High property prices to put the brakes on credit growth
Article from: SMH

High house prices will challenge credit growth more than cause a mortgage crisis over the medium term, a Credit Suisse report suggests.

Falling demand for overvalued homes will have an impact on the ability of the big four to grow their mortgage books, Credit Suisse said.
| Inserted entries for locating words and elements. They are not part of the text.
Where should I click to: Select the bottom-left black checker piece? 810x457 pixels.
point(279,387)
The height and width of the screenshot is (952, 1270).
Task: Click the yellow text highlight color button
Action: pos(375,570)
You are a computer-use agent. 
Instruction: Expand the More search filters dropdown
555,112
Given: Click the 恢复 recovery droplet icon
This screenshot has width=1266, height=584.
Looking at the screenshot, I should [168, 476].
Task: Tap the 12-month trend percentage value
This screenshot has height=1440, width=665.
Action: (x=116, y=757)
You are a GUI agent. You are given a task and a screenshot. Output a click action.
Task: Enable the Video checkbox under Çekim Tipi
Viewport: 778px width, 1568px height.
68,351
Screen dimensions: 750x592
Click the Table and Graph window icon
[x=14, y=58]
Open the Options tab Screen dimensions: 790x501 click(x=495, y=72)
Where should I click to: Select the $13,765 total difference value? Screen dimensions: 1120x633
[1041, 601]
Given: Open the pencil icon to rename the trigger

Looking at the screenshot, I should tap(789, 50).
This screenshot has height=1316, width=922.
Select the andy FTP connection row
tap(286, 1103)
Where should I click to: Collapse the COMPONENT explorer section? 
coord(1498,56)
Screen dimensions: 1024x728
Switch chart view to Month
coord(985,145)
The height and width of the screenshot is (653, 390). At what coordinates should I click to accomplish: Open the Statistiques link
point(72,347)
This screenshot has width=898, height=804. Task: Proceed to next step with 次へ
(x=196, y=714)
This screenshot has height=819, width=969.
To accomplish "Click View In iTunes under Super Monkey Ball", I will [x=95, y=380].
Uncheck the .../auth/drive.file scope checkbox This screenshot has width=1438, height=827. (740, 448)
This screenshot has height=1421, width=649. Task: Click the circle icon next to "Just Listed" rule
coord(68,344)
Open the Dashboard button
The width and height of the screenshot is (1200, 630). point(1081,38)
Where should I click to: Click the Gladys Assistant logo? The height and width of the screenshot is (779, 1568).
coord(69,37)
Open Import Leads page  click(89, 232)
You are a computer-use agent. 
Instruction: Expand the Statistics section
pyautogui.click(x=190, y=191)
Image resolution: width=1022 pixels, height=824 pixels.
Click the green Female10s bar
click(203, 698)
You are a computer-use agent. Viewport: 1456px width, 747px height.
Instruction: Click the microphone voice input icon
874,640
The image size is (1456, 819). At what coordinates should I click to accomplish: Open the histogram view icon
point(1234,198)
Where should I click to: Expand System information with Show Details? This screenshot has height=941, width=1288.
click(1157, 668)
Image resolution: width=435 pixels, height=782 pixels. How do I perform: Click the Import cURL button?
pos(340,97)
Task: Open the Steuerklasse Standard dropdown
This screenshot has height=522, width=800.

But an imminent mortgage arrears crisis appears unlikely, it said.

 That was because growth in lending was shrinking at an orderly rate, national turnover of housing stock had fallen to 4 per cent and construction had dropped, causing a tightening of housing supply.

''Factors such as house price declines are often necessary, but in themselves usually not sufficient to bring about a mortgage arrears crisis,'' it said.

The report said the global financial crisis had been a ''silver lining'' for the banking industry because it forced a tightening of slack ''low-doc'' underwriting standards prevalent between 2004 and 2007.

A more real risk over the next three to five years was that banks, under pressure to grow credit in a stagnant property market, would again begin to relax lending standards, the report Banks and House Prices said.

''The risk build-up inherent in a mortgage arrears crisis takes many years to accumulate,'' it said.

Banks were already increasing loan-to-value ratios - the amount they're willing to lend against the purchase price of a house - under competitive pressures, the independent banking expert Martin North said.

''There is a small but significant risk of default … but it's not massive,'' Mr North said. ''People who previously relied on house price growth to get them out of jail won't be able to rely on that.''

Mr North said the average mortgage was twice what it was in 2005.
''Recent (interest rate) cuts have helped, but nevertheless there's about 25 to 30 per cent of the market who are pretty stretched,'' he said.